Problem statement: Return the full set of entries exactly. Omit none.
##### Provided entries #####
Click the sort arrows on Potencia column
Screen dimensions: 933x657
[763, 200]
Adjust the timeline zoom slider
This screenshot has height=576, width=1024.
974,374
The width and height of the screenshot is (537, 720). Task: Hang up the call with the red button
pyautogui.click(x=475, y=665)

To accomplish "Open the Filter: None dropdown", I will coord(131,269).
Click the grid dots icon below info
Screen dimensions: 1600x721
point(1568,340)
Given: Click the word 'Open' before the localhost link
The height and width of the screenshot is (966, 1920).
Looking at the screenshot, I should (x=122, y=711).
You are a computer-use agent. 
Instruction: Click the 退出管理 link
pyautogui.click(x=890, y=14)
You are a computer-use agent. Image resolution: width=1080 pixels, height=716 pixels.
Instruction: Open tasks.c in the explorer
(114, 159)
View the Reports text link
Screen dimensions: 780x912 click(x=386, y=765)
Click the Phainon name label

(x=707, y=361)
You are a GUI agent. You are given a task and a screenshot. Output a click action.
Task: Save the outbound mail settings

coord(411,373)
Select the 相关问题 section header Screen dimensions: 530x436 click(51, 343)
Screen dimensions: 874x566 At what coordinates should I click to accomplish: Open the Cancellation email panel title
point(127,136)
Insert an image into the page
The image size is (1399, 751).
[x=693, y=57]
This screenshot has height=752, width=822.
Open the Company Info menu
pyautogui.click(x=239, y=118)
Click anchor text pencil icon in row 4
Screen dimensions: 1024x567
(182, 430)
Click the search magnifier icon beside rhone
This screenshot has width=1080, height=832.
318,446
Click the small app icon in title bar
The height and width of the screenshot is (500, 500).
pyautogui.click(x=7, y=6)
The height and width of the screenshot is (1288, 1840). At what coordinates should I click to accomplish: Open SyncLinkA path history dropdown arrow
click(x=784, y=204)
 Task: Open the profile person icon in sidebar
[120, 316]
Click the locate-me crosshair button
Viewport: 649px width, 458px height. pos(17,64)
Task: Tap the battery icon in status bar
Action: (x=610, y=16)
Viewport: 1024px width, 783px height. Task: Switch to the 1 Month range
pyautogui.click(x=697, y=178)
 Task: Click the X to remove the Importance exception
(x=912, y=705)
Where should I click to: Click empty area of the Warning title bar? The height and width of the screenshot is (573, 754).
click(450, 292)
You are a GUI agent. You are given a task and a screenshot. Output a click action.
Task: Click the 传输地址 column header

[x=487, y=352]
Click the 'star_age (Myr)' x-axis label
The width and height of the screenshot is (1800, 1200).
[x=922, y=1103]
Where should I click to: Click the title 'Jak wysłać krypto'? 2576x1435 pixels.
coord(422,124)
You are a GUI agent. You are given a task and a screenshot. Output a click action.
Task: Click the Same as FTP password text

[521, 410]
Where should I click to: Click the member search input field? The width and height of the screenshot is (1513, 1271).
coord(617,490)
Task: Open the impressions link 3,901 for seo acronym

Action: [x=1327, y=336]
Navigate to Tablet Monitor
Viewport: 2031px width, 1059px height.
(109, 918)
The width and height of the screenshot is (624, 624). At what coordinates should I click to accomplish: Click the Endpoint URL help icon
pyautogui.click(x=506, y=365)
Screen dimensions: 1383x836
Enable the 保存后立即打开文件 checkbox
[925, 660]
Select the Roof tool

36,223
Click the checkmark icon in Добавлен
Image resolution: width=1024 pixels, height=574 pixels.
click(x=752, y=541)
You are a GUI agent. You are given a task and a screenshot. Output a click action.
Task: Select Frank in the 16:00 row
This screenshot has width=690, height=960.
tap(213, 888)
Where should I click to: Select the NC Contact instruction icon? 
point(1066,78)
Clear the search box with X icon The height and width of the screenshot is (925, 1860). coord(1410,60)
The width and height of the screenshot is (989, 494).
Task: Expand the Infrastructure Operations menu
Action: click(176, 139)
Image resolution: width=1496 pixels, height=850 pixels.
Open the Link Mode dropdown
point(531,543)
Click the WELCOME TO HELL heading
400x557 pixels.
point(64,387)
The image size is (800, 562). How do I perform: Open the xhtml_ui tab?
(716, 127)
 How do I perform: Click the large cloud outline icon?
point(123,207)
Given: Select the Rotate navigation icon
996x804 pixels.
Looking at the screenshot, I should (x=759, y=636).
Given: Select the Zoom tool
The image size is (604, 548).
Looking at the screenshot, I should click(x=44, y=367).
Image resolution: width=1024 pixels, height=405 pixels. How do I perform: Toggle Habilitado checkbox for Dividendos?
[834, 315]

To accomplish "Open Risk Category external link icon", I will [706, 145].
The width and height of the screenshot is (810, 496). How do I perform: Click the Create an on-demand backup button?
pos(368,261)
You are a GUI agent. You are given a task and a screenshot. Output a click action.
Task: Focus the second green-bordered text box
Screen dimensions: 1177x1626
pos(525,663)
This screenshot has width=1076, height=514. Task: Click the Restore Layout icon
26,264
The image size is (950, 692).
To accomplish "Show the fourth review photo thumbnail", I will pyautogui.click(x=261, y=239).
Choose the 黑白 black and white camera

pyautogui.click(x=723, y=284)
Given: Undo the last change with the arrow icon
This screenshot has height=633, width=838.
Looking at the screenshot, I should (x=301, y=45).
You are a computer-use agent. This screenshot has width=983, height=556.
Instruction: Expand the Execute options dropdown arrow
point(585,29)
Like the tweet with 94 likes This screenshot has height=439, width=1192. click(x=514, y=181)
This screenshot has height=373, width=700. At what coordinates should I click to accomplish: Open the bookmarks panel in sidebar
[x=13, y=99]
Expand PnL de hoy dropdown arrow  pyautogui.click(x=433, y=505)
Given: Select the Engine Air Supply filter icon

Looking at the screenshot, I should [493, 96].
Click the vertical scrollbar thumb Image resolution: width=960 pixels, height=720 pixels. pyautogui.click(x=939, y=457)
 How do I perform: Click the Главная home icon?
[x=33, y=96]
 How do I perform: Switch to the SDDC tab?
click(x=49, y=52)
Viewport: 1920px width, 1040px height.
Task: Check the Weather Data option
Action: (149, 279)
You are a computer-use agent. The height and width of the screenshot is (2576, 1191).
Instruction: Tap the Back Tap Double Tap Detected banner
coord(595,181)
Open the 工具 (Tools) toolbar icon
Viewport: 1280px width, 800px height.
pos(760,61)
#####
Completed exercise:
Click the sort arrows on Potencia column
Screen dimensions: 933x657
[763, 200]
Adjust the timeline zoom slider
This screenshot has height=576, width=1024.
974,374
The width and height of the screenshot is (537, 720). Task: Hang up the call with the red button
pyautogui.click(x=475, y=665)

To accomplish "Open the Filter: None dropdown", I will coord(131,269).
Click the grid dots icon below info
Screen dimensions: 1600x721
point(1568,340)
Given: Click the word 'Open' before the localhost link
The height and width of the screenshot is (966, 1920).
Looking at the screenshot, I should (x=122, y=711).
You are a computer-use agent. 
Instruction: Click the 退出管理 link
pyautogui.click(x=890, y=14)
You are a computer-use agent. Image resolution: width=1080 pixels, height=716 pixels.
Instruction: Open tasks.c in the explorer
(114, 159)
View the Reports text link
Screen dimensions: 780x912 click(x=386, y=765)
Click the Phainon name label

(x=707, y=361)
You are a GUI agent. You are given a task and a screenshot. Output a click action.
Task: Save the outbound mail settings

coord(411,373)
Select the 相关问题 section header Screen dimensions: 530x436 click(51, 343)
Screen dimensions: 874x566 At what coordinates should I click to accomplish: Open the Cancellation email panel title
point(127,136)
Insert an image into the page
The image size is (1399, 751).
[x=693, y=57]
This screenshot has height=752, width=822.
Open the Company Info menu
pyautogui.click(x=239, y=118)
Click anchor text pencil icon in row 4
Screen dimensions: 1024x567
(182, 430)
Click the search magnifier icon beside rhone
This screenshot has width=1080, height=832.
318,446
Click the small app icon in title bar
The height and width of the screenshot is (500, 500).
pyautogui.click(x=7, y=6)
The height and width of the screenshot is (1288, 1840). At what coordinates should I click to accomplish: Open SyncLinkA path history dropdown arrow
click(x=784, y=204)
 Task: Open the profile person icon in sidebar
[120, 316]
Click the locate-me crosshair button
Viewport: 649px width, 458px height. pos(17,64)
Task: Tap the battery icon in status bar
Action: (x=610, y=16)
Viewport: 1024px width, 783px height. Task: Switch to the 1 Month range
pyautogui.click(x=697, y=178)
 Task: Click the X to remove the Importance exception
(x=912, y=705)
Where should I click to: Click empty area of the Warning title bar? The height and width of the screenshot is (573, 754).
click(450, 292)
You are a GUI agent. You are given a task and a screenshot. Output a click action.
Task: Click the 传输地址 column header

[x=487, y=352]
Click the 'star_age (Myr)' x-axis label
The width and height of the screenshot is (1800, 1200).
[x=922, y=1103]
Where should I click to: Click the title 'Jak wysłać krypto'? 2576x1435 pixels.
coord(422,124)
You are a GUI agent. You are given a task and a screenshot. Output a click action.
Task: Click the Same as FTP password text

[521, 410]
Where should I click to: Click the member search input field? The width and height of the screenshot is (1513, 1271).
coord(617,490)
Task: Open the impressions link 3,901 for seo acronym

Action: [x=1327, y=336]
Navigate to Tablet Monitor
Viewport: 2031px width, 1059px height.
(109, 918)
The width and height of the screenshot is (624, 624). At what coordinates should I click to accomplish: Click the Endpoint URL help icon
pyautogui.click(x=506, y=365)
Screen dimensions: 1383x836
Enable the 保存后立即打开文件 checkbox
[925, 660]
Select the Roof tool

36,223
Click the checkmark icon in Добавлен
Image resolution: width=1024 pixels, height=574 pixels.
click(x=752, y=541)
You are a GUI agent. You are given a task and a screenshot. Output a click action.
Task: Select Frank in the 16:00 row
This screenshot has width=690, height=960.
tap(213, 888)
Where should I click to: Select the NC Contact instruction icon? 
point(1066,78)
Clear the search box with X icon The height and width of the screenshot is (925, 1860). coord(1410,60)
The width and height of the screenshot is (989, 494).
Task: Expand the Infrastructure Operations menu
Action: click(176, 139)
Image resolution: width=1496 pixels, height=850 pixels.
Open the Link Mode dropdown
point(531,543)
Click the WELCOME TO HELL heading
400x557 pixels.
point(64,387)
The image size is (800, 562). How do I perform: Open the xhtml_ui tab?
(716, 127)
 How do I perform: Click the large cloud outline icon?
point(123,207)
Given: Select the Rotate navigation icon
996x804 pixels.
Looking at the screenshot, I should (x=759, y=636).
Given: Select the Zoom tool
The image size is (604, 548).
Looking at the screenshot, I should click(x=44, y=367).
Image resolution: width=1024 pixels, height=405 pixels. How do I perform: Toggle Habilitado checkbox for Dividendos?
[834, 315]

To accomplish "Open Risk Category external link icon", I will [706, 145].
The width and height of the screenshot is (810, 496). How do I perform: Click the Create an on-demand backup button?
pos(368,261)
You are a GUI agent. You are given a task and a screenshot. Output a click action.
Task: Focus the second green-bordered text box
Screen dimensions: 1177x1626
pos(525,663)
This screenshot has width=1076, height=514. Task: Click the Restore Layout icon
26,264
The image size is (950, 692).
To accomplish "Show the fourth review photo thumbnail", I will pyautogui.click(x=261, y=239).
Choose the 黑白 black and white camera

pyautogui.click(x=723, y=284)
Given: Undo the last change with the arrow icon
This screenshot has height=633, width=838.
Looking at the screenshot, I should (x=301, y=45).
You are a computer-use agent. This screenshot has width=983, height=556.
Instruction: Expand the Execute options dropdown arrow
point(585,29)
Like the tweet with 94 likes This screenshot has height=439, width=1192. click(x=514, y=181)
This screenshot has height=373, width=700. At what coordinates should I click to accomplish: Open the bookmarks panel in sidebar
[x=13, y=99]
Expand PnL de hoy dropdown arrow  pyautogui.click(x=433, y=505)
Given: Select the Engine Air Supply filter icon

Looking at the screenshot, I should [493, 96].
Click the vertical scrollbar thumb Image resolution: width=960 pixels, height=720 pixels. pyautogui.click(x=939, y=457)
 How do I perform: Click the Главная home icon?
[x=33, y=96]
 How do I perform: Switch to the SDDC tab?
click(x=49, y=52)
Viewport: 1920px width, 1040px height.
Task: Check the Weather Data option
Action: (149, 279)
You are a computer-use agent. The height and width of the screenshot is (2576, 1191).
Instruction: Tap the Back Tap Double Tap Detected banner
coord(595,181)
Open the 工具 (Tools) toolbar icon
Viewport: 1280px width, 800px height.
pos(760,61)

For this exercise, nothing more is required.